Le poëte tressaillit, releva la tête. À voir ces deux hommes en présence, l’un vêtu avec soin, étoffé, ganté, luisant, sortant de table, l’autre efflanqué dans sa veste en velours trop courte, miroitant d’usure et d’eau, on n’aurait jamais pensé qu’il pût y avoir entre eux une attache quelconque.

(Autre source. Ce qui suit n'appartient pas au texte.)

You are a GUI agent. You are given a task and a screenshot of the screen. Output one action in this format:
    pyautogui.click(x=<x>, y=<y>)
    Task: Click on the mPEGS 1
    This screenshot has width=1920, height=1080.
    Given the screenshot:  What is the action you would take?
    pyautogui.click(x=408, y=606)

Et c’est bien ce qui fait la physionomie particulière de ces ménages interlopes, la tare à laquelle se reconnaît le hasard de ces familles où le père est charpentier, la fille comtesse et le frère coiffeur dans quelque faubourg.

Jack tendit la main à d’Argenton, qui se laissa prendre un doigt négligemment et lui demanda si la maison des Aulnettes était louée.

— Comment ?… louée ?… dit l’autre qui ne comprenait pas.

— Mais oui… En te voyant ici, quelle idée veux-tu qu’il me vienne, sinon : La maison est occupée, il est obligé de revenir.

— Non, dit Jack décontenancé, personne même ne s’est présenté depuis que je suis là.

— Alors, que viens-tu faire ici ?

— Je viens voir ma mère.

— C’est une fantaisie que je comprends. Malheureusement il y a des frais de voyage.